Comme prévu, les tentatives de diversion se sont multipliées: «Avec la crise du Covid, la guerre en Ukraine et l’inflation élevée, est-ce le bon moment?», «Ne faut-il pas plutôt augmenter le pouvoir d’achat par le biais d’une réforme fiscale, pour avoir plus en net et pas en brut?», «Pourquoi n’essayez-vous pas d’abord de trouver une solution entre interlocuteurs sociaux?», ou encore «Ne devrions-nous pas prendre le temps de mener un débat en profondeur, avec des auditions supplémentaires?». Message sous-jacent: grâce à nos efforts pour rassembler 87.000 signatures, les employeurs vont aussi obtenir une audition. Nous avions prévu toutes ces réactions. 

Deux nouveaux accents ont toutefois été mis en avant lors du débat avec les parlementaires. «Pourquoi ne pas aller vers une indexation sous la forme d’un montant fixe plutôt que d’un pourcentage? Avec l’indexation en pourcentage, un travailleur dont le salaire est élevé obtient davantage.» Nous avons dû rappeler aux politiques que personne ne s’enrichit avec l’indexation. Elle protège uniquement contre une perte de pouvoir d’achat. 

La redistribution est un objectif noble, mais elle passe par la fiscalité et par des augmentations en brut au-delà de l’indexation. Aucun des parlementaires présents n’avait d’ailleurs compris que les seuls gagnants d’une telle indexation sous la forme de montants fixes, ce sont les employeurs. Et, de surcroît, les plus grands gagnants parmi eux sont souvent ceux qui disposent des plus grands marges pour des augmentations salariales.

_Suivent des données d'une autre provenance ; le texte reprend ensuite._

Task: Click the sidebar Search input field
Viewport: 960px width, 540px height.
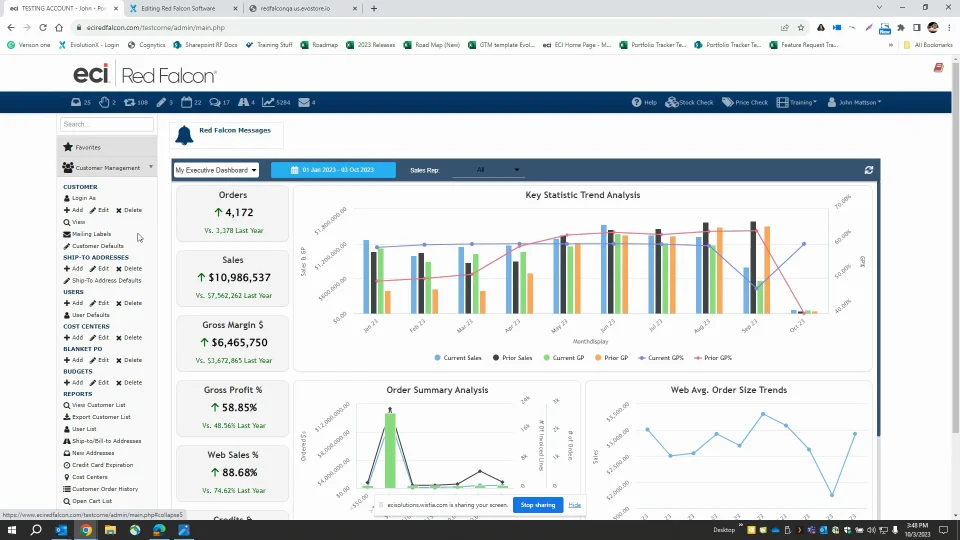Action: [107, 124]
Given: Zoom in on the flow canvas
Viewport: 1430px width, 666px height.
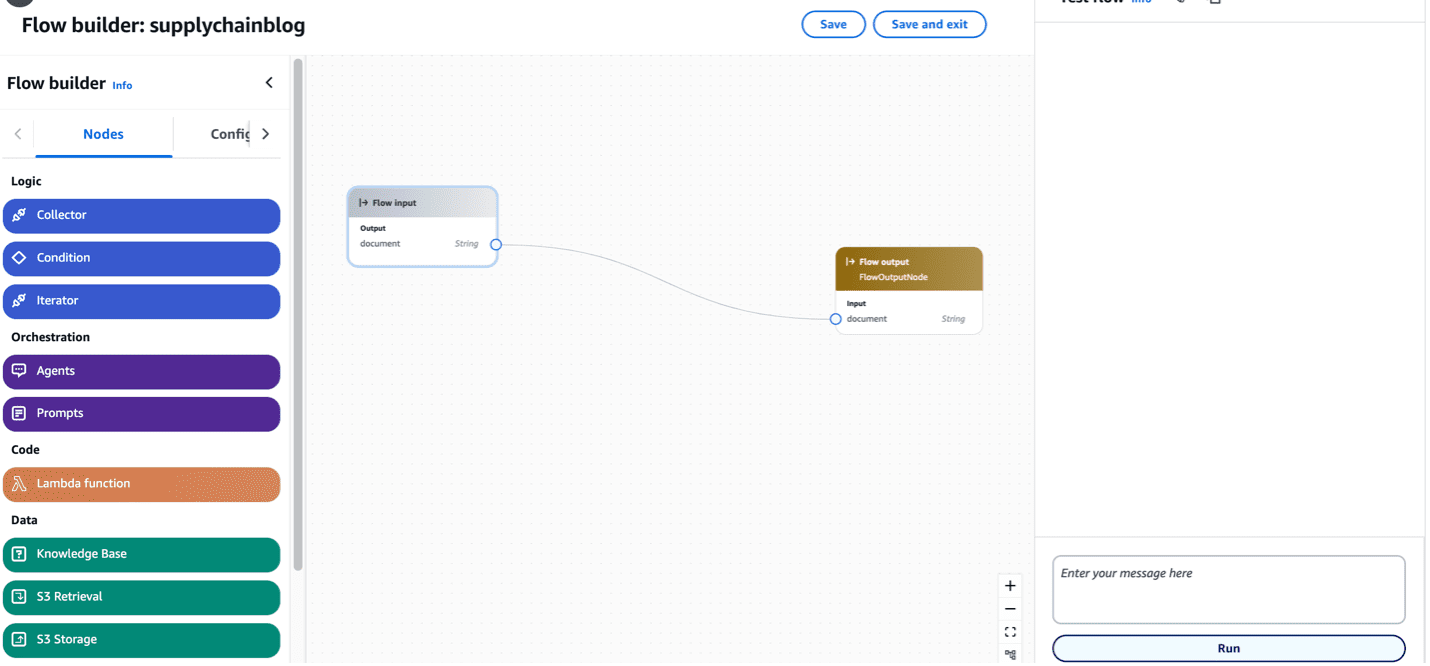Looking at the screenshot, I should (1009, 586).
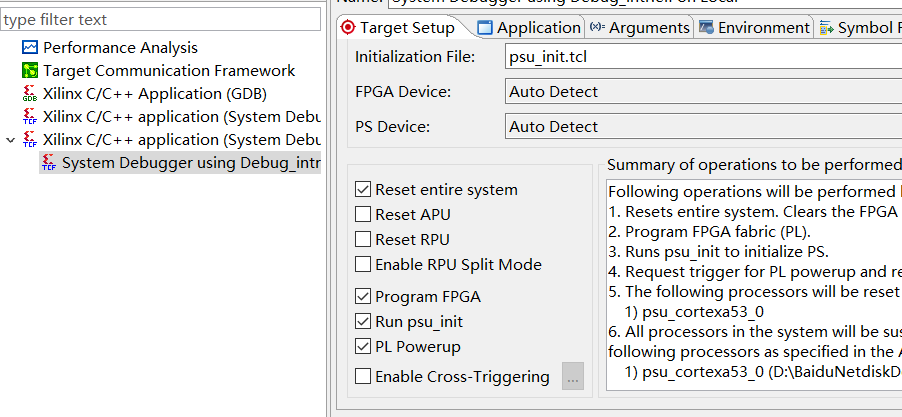Click the Application tab window icon
Viewport: 902px width, 417px height.
click(485, 28)
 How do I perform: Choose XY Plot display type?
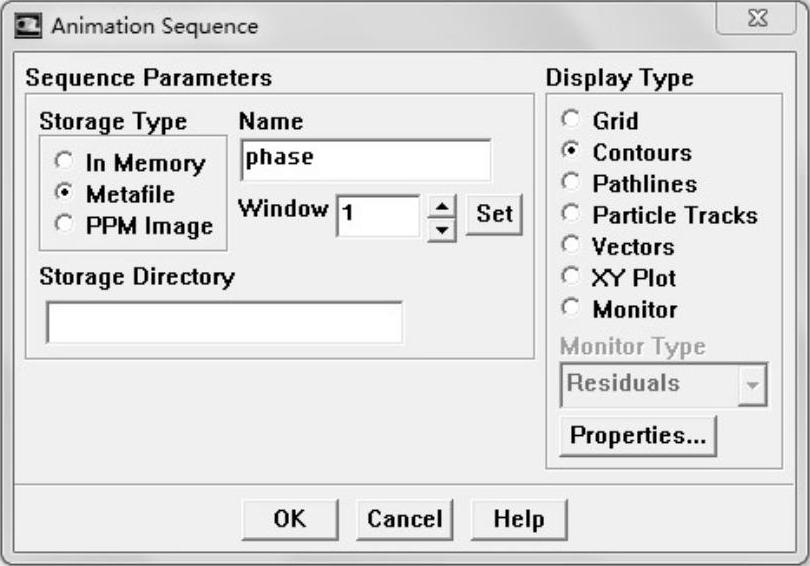pos(571,277)
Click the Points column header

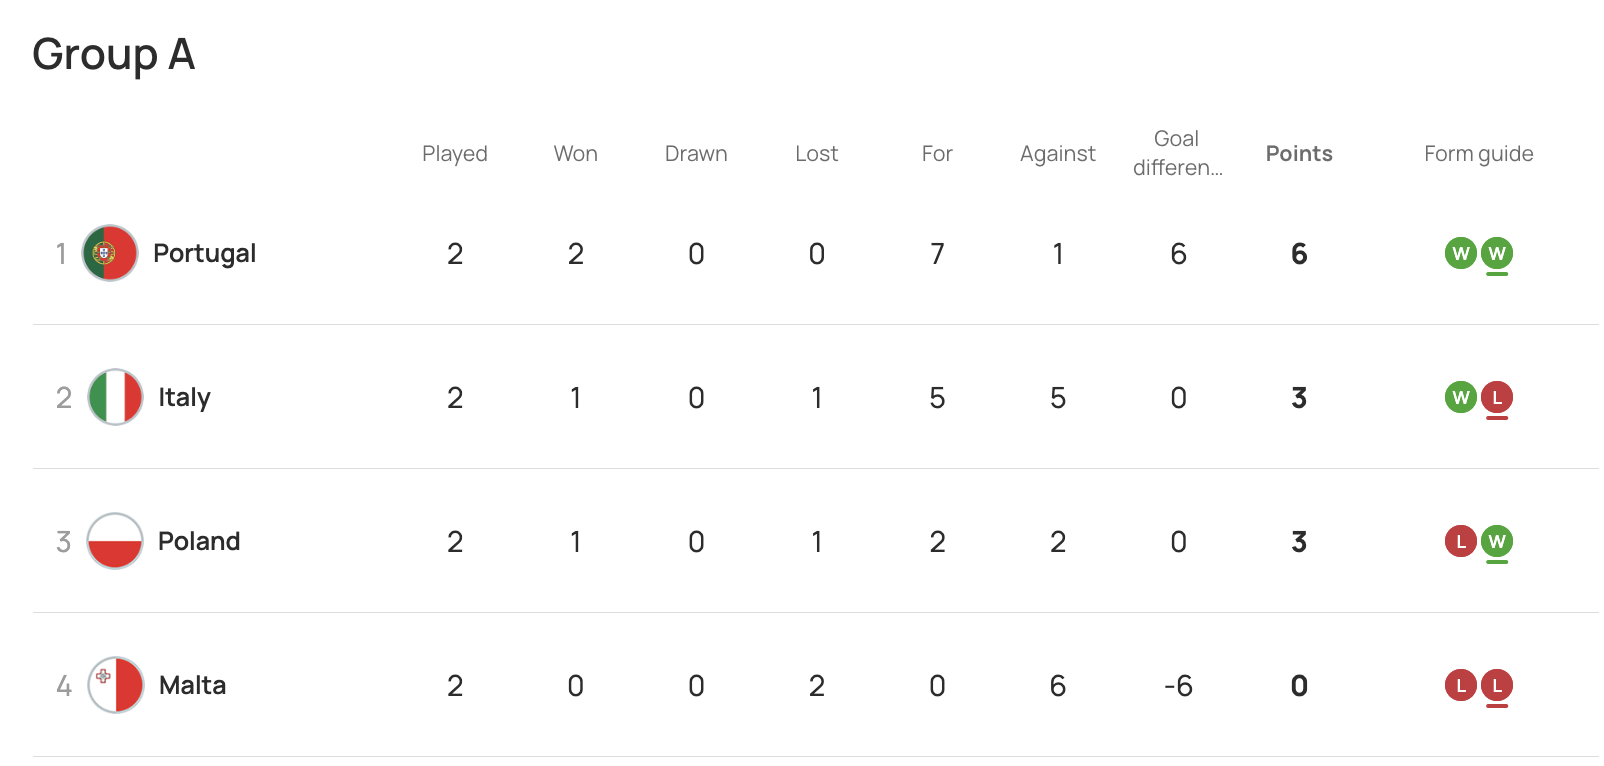(1299, 153)
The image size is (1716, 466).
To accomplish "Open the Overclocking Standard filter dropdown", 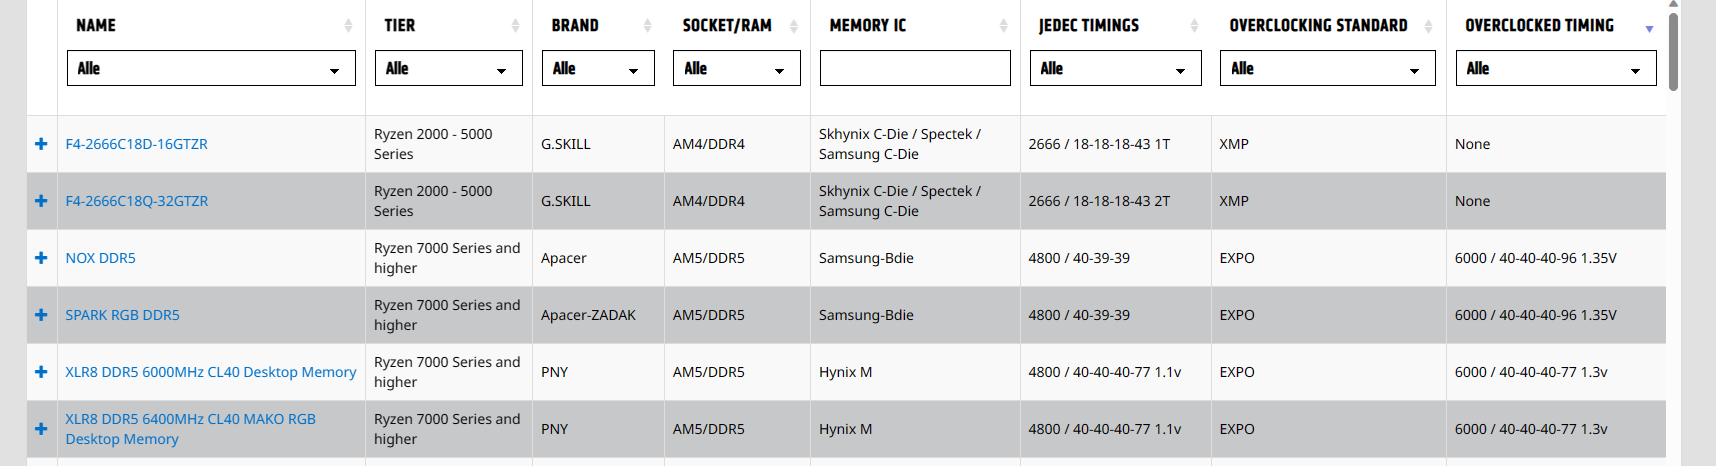I will point(1327,68).
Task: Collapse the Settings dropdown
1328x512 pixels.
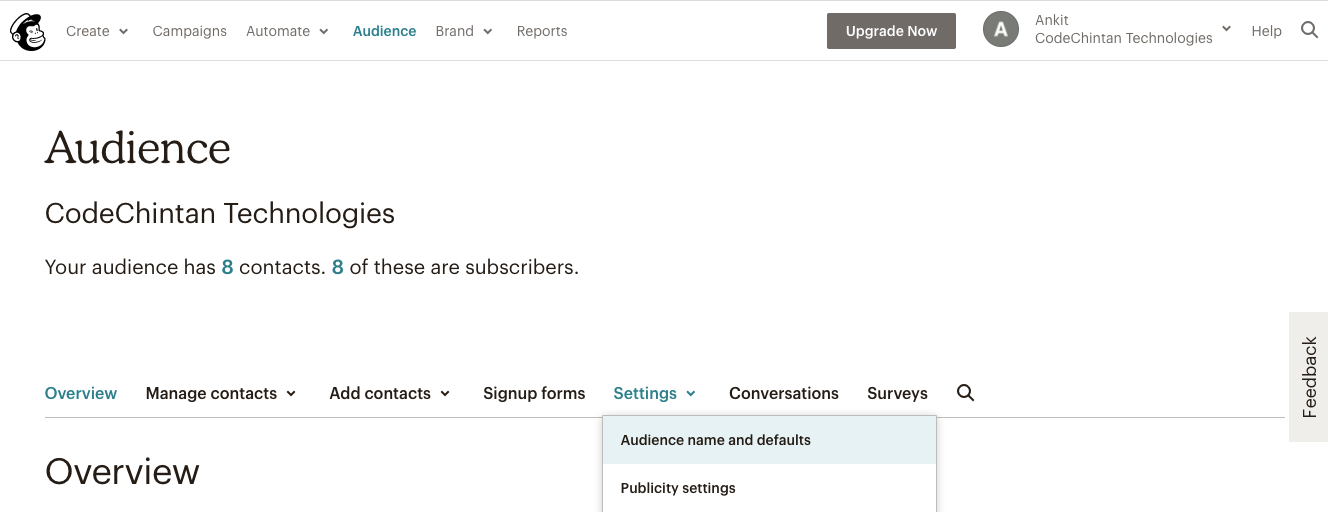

La deuxième nouveauté en termes de manœuvres de diversion était la suivante: «Que pensez-vous d’une indexation plus rapide pour tout le monde, comme nous la connaissons pour les allocations sociales et les fonctionnaires? Les travailleurs ne doivent ainsi plus attendre un an, comme le prévoient les conventions de certains secteurs.» Il s’agit là d’un tournant intéressant, après trente cinq ans de pression ininterrompue pour ralentir l’indexation. Notre réponse a été identique. L’indexation protège uniquement contre l’appauvrissement et ne permet pas de redistribuer le bien-être. La redistribution doit passer par des augmentations au-delà de l’index.

Prise de conscience

Notre principal constat reste néanmoins que nous n’avons pas assisté à un dialogue de sourds. Nous sentons que, sur différents bancs parlementaires, on prend de plus en plus conscience qu’un statu quo n’est plus possible et qu’il faut rouvrir le débat. Nathalie Muylle (CD&V) a d’ailleurs souligné que des mesures devront être prises pour compenser la baisse de la part du bien-être qui revient aux travailleurs. La manière dont le débat sera mené au Parlement n’est toutefois pas encore claire. Dans un premier temps, un rapport du débat va être établi. Le Parlement réfléchira ensuite à la manière d’organiser les travaux. Notre premier objectif sera de maintenir l’attention sur ce débat, même si ce sera probablement pour l’automne.

Le deal pour l’emploi peut être soumis au Parlement

Le gouvernement a finalisé le texte définitif du projet de loi relatif au deal pour l’emploi. Il doit maintenant le soumettre au Parlement et espère obtenir son aval avant le 21 juillet.